Ağrılarından iyice canı burnunda olan kız köşedeki şişeyi eline alıp, üzerindeki yazıyı okumaya çalıştı, beceremedi. Dedesinin iyice bağırmasından dolayı kapağını açtı ve demir bardağa suyu dökmeye başladı. Hemen dedesinin yanına koşup, eliyle başını kaldırıp usulca bardaktaki suyu içirmeye başladı. Daha bardak boşalmadan dedenin yüzü gözü morarmaya kızarmaya yüz tuttu. Ağız kenarından köpükler çıkmaya başladı. Gözleri yardım dilercesine kıza kilitli ve açık bir şekilde kıza bakıyordu. Kız korktu ve çığlık attı. Çığlığı duyan herkes odaya koştu, koşanlar içerisinde bulunan Müslüm hemen ne olduğunu sordu. Kız ise su istediğini ve su verdiğini söylediği anda Müslüm kenardaki tarım ilacını gördü. Bundan mı verdin diye sordu. Kız evet anlamında başını salladı. Bu tarım ilacıdır dediğinde kızın ablası kızın üzerine atladı, “bilerek öldürdün onu,” dedi.

Büyük dedeyi bu sabah gömdüler. Ben ise doktor muayenesinden iki saat önce çıktım. Bir daha çocuk sahibi olmayacağımı söyledi; “aldırmadım.” Dedeni öldürdüğün için mahkemeye çıkacağımı söyledi; “biz kadınlar için fark eder mi?” dedim. Uzun yıllar içeride kalabilir, hatta bir daha “gün yüzü” göremezsin dedi; “insan hiç görmediği bir şeyin yoksunluğunu çeker mi?” dedim.
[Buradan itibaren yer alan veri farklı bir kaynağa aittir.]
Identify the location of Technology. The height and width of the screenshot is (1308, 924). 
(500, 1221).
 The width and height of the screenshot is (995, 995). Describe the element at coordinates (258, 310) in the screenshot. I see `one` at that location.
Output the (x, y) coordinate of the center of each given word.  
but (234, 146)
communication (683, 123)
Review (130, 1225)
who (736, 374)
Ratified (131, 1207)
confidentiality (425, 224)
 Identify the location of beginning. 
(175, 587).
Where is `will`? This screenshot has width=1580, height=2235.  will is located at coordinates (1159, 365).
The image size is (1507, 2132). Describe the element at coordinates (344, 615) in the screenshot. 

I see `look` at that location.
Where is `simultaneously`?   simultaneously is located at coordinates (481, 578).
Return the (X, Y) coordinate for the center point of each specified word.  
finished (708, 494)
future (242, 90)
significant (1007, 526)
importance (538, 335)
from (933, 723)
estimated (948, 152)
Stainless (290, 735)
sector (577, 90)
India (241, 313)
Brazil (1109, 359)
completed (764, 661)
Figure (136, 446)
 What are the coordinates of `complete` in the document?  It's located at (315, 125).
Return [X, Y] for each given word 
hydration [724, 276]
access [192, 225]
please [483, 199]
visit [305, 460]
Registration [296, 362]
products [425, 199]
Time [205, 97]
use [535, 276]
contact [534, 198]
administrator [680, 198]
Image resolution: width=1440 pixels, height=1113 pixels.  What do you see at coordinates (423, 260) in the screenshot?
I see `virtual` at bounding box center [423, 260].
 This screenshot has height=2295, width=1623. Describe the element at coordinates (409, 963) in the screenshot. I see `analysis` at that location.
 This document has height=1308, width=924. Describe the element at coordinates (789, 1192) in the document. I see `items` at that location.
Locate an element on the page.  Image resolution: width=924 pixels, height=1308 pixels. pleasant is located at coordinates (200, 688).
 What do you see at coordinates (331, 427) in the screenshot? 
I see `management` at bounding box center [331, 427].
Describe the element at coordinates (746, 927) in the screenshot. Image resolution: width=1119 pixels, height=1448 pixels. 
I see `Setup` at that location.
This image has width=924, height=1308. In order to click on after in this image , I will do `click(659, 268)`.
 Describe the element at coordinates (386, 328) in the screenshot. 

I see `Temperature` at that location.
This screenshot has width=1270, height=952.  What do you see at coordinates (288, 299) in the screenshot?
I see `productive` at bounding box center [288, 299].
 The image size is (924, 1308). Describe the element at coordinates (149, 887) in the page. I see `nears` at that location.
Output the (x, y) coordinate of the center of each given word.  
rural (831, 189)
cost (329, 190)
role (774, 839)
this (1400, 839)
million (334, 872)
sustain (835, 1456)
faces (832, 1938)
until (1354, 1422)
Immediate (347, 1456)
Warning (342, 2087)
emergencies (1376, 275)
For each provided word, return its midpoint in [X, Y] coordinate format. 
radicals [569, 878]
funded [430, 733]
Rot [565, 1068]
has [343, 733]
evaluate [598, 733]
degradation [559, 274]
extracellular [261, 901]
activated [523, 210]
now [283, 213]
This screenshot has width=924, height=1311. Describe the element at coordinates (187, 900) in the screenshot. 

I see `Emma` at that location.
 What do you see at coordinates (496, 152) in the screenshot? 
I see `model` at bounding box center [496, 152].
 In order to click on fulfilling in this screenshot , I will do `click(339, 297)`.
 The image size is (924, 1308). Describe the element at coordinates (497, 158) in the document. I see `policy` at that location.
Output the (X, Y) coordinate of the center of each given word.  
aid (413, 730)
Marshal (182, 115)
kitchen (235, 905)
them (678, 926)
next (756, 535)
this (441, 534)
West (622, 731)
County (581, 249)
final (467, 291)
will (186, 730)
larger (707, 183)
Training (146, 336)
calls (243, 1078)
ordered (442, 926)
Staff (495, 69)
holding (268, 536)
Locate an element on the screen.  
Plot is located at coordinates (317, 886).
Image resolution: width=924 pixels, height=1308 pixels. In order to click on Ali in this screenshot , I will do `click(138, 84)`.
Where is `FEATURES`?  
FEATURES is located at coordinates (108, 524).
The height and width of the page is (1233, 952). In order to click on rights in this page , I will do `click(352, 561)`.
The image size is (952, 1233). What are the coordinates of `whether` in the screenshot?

Sustu.

“Bak burada ne yazar bilir misin?” Diye duvarı gösterdi. “Okuma yazmam yok” dedim. “Olsun, bilmek ister misin?” diye tekrarladı. “Evet” dedim. “Bir erkeği eğitirseniz bir adamı eğitirsiniz; Bir kadını eğitirseniz, bir kuşağı eğitirsiniz,” dedi. Ağladım.

Dünya herkese eşit şekilde pay vermiyor; özellikle kadınlar gerçekten hayata bir sıfır yenik başlamanın kahrını her kuşakta çekiyor. Her ne kadarda hüviyetleri onları birer birey yapsa da bilinçsiz toplum arasında yok olup, savrulup tükeniyorlar. Kadın ya da erkek sadece bir türdür. İşin aslı, hamı ise insan olduğudur. Kadın bunu bize izah ile mükellef değildir, kadını insan olmaktan ayıran biz karşı cinsleriyiz. Çünkü onlar bulundukları toplumların verdiği kadar değerde, onlara gösterdiğimiz hassasiyette güvendelerdir. Bütün kadınlarımızın 8 Mart Kadınlar Günü kutlu olsun.